I haven’t written anything thus far about being an Episcopalian…that category is still empty on my blog. I’ve thought about it several times. Once, I thought about writing about famous Episcopalians, but the only ones I really know of are Garrison Keillor and Robin Williams (I’m not even sure that he’s still a practicing Episcopalian – I just know he was raised in the Episcopal Church.) That’s a short blog post.
I’ve thought about telling Episcopalian jokes. Like, how many Episcopalians does it take to change a light bulb? Three – one to call the electrician, one to mix the drinks, and one to talk about how much better the old light bulb was. But that’s the only joke I know. Another short blog post.

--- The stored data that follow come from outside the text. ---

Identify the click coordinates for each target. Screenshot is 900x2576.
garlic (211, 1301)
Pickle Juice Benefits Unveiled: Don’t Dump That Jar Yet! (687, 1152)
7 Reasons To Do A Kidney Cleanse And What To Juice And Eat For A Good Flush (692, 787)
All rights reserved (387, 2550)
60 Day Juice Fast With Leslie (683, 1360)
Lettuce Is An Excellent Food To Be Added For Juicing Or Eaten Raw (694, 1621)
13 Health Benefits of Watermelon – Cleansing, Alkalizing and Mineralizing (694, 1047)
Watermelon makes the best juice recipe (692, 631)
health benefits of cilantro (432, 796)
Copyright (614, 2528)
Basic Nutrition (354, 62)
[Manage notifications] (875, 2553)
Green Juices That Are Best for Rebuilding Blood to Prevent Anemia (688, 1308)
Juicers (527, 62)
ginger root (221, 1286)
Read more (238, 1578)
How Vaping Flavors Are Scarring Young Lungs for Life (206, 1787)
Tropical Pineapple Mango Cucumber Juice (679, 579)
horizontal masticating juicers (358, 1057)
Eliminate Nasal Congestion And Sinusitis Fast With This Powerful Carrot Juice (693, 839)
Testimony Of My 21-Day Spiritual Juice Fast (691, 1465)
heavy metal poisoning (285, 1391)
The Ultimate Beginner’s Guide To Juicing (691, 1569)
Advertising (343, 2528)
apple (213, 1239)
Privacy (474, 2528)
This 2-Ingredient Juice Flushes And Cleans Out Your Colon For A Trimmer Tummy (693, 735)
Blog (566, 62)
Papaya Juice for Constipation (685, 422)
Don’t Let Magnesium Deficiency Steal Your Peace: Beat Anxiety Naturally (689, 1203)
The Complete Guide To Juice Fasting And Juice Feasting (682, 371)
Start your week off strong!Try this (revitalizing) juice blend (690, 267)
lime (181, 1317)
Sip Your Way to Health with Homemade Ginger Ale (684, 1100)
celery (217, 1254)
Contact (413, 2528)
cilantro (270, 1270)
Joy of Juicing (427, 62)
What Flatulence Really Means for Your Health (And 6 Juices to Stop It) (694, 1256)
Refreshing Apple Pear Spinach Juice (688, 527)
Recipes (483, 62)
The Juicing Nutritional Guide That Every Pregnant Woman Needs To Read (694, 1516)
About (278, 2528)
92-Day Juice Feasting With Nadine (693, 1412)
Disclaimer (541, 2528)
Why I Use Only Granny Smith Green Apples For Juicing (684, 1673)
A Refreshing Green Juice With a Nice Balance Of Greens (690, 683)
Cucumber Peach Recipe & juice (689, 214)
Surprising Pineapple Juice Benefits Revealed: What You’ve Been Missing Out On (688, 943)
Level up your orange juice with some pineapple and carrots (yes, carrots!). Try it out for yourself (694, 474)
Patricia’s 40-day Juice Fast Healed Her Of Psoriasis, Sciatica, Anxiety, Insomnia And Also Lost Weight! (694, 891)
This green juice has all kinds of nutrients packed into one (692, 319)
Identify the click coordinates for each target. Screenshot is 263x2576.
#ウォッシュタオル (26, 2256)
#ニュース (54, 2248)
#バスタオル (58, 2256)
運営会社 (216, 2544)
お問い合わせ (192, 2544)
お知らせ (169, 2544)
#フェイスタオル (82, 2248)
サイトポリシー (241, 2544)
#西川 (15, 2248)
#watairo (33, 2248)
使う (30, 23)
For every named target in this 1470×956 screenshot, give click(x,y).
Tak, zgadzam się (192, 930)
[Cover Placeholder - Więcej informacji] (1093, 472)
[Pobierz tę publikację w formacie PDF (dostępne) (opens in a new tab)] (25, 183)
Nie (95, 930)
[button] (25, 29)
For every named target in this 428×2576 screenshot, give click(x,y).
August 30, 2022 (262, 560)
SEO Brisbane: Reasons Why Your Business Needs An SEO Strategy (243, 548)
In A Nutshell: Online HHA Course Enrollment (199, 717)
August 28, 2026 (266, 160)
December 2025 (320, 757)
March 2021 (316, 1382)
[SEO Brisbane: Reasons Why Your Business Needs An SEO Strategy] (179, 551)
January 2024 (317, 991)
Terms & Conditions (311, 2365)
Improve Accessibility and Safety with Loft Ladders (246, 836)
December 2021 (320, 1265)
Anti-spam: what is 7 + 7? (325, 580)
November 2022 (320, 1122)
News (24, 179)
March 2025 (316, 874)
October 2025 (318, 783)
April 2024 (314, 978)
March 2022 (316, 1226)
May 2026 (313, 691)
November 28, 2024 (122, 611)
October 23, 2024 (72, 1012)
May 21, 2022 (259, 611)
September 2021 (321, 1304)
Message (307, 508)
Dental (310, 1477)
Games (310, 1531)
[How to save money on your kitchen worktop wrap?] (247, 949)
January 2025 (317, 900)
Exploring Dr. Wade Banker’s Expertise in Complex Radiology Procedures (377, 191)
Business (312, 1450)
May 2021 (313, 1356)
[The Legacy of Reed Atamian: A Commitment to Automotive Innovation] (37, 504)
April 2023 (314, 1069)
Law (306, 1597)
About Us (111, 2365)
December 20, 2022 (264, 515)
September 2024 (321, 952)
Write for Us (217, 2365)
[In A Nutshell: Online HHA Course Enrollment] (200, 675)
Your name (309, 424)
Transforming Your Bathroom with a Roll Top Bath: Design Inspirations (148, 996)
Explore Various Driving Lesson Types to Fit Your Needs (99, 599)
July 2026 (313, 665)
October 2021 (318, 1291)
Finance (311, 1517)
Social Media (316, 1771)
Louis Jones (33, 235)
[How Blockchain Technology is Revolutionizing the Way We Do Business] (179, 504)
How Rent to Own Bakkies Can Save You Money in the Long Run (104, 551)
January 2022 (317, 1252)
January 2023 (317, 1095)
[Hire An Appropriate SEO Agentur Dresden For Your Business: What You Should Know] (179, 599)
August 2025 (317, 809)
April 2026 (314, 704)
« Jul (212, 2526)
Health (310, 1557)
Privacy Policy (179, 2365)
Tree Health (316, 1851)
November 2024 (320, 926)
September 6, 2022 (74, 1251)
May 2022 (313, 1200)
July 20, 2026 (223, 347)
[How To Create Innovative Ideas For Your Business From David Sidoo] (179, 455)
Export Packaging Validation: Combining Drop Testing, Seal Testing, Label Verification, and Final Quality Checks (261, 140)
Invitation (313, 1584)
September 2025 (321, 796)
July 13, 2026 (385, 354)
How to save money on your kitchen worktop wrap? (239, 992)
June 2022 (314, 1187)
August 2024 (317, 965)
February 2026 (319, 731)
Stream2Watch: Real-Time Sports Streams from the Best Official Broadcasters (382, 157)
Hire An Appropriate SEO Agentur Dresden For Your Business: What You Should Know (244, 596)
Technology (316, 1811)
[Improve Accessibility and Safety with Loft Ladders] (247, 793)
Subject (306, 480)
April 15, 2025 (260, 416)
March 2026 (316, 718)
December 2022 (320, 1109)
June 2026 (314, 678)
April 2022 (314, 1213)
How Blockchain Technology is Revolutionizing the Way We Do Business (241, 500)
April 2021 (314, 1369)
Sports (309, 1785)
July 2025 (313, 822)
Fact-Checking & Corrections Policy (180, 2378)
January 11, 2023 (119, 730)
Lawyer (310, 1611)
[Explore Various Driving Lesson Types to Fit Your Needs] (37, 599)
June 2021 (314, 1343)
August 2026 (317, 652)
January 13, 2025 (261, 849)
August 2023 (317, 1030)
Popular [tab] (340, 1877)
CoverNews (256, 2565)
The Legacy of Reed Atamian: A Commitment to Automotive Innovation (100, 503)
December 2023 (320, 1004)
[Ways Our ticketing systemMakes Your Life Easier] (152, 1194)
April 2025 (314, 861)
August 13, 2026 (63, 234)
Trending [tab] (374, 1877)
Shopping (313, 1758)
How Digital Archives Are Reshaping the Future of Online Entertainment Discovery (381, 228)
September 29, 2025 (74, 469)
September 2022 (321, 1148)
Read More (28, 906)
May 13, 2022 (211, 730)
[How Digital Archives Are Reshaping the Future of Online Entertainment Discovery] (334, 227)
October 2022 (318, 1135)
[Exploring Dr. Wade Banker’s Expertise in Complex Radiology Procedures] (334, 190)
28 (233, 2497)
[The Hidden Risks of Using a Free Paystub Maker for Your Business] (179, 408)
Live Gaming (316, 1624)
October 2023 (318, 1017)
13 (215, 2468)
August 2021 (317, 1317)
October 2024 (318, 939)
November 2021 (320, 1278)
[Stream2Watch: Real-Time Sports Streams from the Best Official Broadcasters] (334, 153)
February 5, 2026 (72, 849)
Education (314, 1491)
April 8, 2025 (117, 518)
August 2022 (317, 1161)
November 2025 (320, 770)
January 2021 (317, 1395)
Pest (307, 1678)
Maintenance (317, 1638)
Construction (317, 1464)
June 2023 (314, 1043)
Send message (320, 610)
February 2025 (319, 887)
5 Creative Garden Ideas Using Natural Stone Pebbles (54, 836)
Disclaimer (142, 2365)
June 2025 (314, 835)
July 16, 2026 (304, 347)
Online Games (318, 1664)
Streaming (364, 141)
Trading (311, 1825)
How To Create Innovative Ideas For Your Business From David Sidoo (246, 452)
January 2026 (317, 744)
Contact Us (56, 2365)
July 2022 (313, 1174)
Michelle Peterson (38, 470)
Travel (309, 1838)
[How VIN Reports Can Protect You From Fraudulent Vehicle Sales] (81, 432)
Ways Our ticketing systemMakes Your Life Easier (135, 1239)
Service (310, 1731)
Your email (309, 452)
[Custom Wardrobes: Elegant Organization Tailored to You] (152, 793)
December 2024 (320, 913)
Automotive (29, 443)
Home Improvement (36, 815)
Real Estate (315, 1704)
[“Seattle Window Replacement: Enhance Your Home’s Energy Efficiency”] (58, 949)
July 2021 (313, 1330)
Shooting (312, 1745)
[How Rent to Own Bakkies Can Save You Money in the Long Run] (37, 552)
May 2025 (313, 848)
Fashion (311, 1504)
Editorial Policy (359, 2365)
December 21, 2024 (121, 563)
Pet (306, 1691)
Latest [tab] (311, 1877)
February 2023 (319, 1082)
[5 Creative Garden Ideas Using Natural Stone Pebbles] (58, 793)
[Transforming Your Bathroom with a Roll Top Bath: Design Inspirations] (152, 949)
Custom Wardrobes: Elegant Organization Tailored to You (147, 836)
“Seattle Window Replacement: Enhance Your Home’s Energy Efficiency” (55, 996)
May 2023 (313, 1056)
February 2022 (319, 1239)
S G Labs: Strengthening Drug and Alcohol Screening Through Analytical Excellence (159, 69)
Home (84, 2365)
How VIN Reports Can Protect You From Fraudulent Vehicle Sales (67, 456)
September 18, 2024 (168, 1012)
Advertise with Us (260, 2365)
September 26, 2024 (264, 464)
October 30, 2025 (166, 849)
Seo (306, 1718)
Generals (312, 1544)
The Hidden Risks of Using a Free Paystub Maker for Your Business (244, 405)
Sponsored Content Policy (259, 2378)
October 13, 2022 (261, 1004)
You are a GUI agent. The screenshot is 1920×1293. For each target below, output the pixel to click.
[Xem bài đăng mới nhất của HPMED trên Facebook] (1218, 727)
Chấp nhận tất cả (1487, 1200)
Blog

The fact is that there’s not really that much to write about. It’s not like we have our own unique set of beliefs, like Mormons. It’s not like we’re out there making a lot of pronouncements, like “Good Episcopalians don’t vote for pro-choice candidates.” I sum up the organizing Episcopal philosophy as, “Life is a journey. The journey is difficult. God can help guide you on the journey if you pray and sing and meditate on the messages of Scripture (messages, not exact words) and drink coffee as a group.”
If you don’t know much about Episcopalians except what you read in the newspaper, you would probably think that all most of us think about is human sexuality, and specifically, what Jesus thought about homosexuals. The fact is that, of the 2.4 million Episcopalians in the U.S., there are about 100,000 who really care about this issue, or care about it enough to leave. The rest of us just wish we could move on to the important work that God wants us to do, like feeding the hungry, clothing the poor and righting the injustices in the world. I’m not one of the people who says “good riddance to them” (most days, anyway). But I do think we’ve gotten to a point where the 100,000 are not going to be enough in agreement with the other 2.4 million on this issue that they can stay. I think schism is inevitable. And so I wish that it would be over so that we can move on.
It looks like things are moving forward with the split, based on this article in today’s New York Times. http://www.nytimes.com/2008/12/04/us/04episcopal.html?_r=1&scp=1&sq=Episcopalian&st=cse
I understand the opinions of the Episcopalians who are leaving. I understand that they believe that Jesus thought homosexuality was a sin (mostly as reported by Paul, or someone purporting to be Paul, but don’t get me started on that now). I understand the passages in the Bible that say that. But I believe that the Bible was written by men, not God, and it was written at a time when there were more prohibitions against homosexuality than there are now (and prohibitions against lots of other things in the Bible that we don’t pay any attention to now.) It saddens me that we have gotten to this point. But here we are. So let’s move on.